Carr's life of Bakunin, although applauded, was reviewed so poorly by the capitalist press that its worth suffered in consequence. The result was that Max Nettlau, who has doted on Bakunin's life and manuscript so much, in an anarchist paper, protested against nearly all Carr's assertions. Nettlau is far from being the accurate authority the so-called anarchists have pretended; but he has certainly cherished Bakunin's writings and the anecdotage about his career. In the excellent bibliography to his work, Carr acknowledges at great length his debt to Nettlau. But Nettalu sees no good in Carr. My view is that Nettlau's review of Carr's book should be published in pamphlet form and read in connection with the work to which it refers. Meanwhile, I refer the reader to Professor Carr's work for a very full study of phases of Bakunin's life that have no been touched upon in my own words. Nettlau condemns Carr for dealing so thoroughly with Bakunin's private affairs. Some of the incidents related are not absolutely to Bakunin's credit.
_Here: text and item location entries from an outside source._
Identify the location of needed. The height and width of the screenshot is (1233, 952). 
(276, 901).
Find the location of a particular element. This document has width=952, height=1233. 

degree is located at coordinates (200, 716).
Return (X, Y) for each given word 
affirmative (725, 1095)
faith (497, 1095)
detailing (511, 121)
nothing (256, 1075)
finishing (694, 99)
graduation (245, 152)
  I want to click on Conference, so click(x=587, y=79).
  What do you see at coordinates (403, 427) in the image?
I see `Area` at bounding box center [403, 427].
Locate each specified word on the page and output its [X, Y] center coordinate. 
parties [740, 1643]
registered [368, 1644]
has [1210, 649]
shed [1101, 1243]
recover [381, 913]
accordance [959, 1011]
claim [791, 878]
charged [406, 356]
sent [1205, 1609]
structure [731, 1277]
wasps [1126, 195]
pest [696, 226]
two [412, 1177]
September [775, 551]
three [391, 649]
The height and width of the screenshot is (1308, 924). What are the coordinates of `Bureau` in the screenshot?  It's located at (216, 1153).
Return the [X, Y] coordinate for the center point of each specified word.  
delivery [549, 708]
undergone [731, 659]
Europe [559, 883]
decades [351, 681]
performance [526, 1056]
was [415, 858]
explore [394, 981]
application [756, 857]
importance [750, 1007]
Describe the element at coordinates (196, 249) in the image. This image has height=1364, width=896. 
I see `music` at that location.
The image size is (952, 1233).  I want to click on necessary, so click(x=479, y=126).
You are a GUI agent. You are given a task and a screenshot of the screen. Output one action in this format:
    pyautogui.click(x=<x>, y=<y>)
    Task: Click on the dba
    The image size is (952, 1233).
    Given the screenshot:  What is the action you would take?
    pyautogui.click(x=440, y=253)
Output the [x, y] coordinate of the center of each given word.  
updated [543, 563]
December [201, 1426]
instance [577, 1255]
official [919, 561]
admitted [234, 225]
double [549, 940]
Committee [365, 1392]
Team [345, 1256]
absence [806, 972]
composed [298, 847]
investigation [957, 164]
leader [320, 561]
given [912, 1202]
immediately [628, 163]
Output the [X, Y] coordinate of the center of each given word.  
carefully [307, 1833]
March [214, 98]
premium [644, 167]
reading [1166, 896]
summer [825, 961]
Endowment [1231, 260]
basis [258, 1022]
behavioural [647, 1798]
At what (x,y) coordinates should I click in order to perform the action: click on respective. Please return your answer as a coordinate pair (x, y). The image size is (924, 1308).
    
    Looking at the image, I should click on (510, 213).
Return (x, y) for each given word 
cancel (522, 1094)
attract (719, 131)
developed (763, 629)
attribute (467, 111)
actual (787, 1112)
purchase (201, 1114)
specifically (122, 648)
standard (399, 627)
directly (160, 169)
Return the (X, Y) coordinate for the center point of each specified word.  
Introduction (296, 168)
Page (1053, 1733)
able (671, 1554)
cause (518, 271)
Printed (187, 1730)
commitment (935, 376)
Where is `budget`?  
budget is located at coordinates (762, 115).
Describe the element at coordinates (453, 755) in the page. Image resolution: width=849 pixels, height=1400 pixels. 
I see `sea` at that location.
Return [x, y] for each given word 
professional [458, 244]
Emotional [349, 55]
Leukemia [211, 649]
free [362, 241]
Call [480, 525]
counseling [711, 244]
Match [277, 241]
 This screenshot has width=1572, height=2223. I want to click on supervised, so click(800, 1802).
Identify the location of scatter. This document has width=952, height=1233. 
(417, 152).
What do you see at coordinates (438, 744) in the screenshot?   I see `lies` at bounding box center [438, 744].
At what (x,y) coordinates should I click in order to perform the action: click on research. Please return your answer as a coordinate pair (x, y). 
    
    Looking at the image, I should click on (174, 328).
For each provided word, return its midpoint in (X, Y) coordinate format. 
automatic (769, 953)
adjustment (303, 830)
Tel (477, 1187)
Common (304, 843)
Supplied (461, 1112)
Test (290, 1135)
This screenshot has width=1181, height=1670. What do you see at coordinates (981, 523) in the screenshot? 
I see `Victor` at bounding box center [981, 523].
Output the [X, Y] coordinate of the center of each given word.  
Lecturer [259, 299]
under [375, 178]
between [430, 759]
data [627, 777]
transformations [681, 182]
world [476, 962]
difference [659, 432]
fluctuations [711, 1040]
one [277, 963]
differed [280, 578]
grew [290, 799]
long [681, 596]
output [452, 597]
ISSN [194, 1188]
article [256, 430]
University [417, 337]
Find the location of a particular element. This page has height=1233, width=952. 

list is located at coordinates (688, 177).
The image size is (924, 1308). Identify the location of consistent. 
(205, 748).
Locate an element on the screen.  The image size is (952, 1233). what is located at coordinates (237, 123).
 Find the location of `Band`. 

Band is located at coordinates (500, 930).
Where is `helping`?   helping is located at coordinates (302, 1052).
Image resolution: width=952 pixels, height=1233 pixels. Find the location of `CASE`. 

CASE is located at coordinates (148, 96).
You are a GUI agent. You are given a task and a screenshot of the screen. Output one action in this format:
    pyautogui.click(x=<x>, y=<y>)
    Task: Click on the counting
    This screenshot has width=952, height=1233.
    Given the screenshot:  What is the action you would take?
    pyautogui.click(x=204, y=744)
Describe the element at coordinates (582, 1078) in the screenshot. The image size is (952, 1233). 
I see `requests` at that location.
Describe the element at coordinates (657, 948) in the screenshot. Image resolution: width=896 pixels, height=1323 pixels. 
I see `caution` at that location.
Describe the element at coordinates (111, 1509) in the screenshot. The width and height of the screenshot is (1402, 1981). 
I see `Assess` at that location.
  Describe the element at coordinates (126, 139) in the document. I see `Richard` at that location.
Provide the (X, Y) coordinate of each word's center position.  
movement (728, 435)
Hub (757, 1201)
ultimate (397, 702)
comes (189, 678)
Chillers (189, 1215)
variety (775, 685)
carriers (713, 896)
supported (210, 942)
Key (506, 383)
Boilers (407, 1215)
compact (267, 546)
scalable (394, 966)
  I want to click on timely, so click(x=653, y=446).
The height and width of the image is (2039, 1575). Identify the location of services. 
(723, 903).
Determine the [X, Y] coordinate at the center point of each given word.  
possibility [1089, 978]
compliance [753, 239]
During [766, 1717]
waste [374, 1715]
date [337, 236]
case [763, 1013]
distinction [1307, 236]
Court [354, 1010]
If they are true I do not think that this criticism matters. If the idol has feet of clay, and if the feet are still well-fashioned it might be nice to look at the idol with his feet of clay as well. Actually the picture presented by Carr is not such a terrible one. He shows a man of great purpose, with a strong libertarian impulse, anxious to do tremendous things, hating the wrongs of the world in which he lived, handicapped in a thousand ways, and straining with all the might of his tremendous volcanic personality against the bonds that bound him. Of course he did things that he ought not to have done. Of course he was not always equal to his own greatness. He had many foibles and many conceits. Some of his errors were almost criminal. But they merited forgiveness; for they arose out of a boundless energy to serve mankind and out of a feeling of loneliness in facing the disaster that represents the capitalist world of struggle. Fundamentally, Professor Carr has given the world a picture of Bakunin in his true setting; a living picture of a living man. And now that Bakunin belongs to immortality, it does not matter too much whether every offence charged against him is true.

Since Professor Carr gives such a complete Bakunin bibliography, there is no need to cover that ground in the present chapter.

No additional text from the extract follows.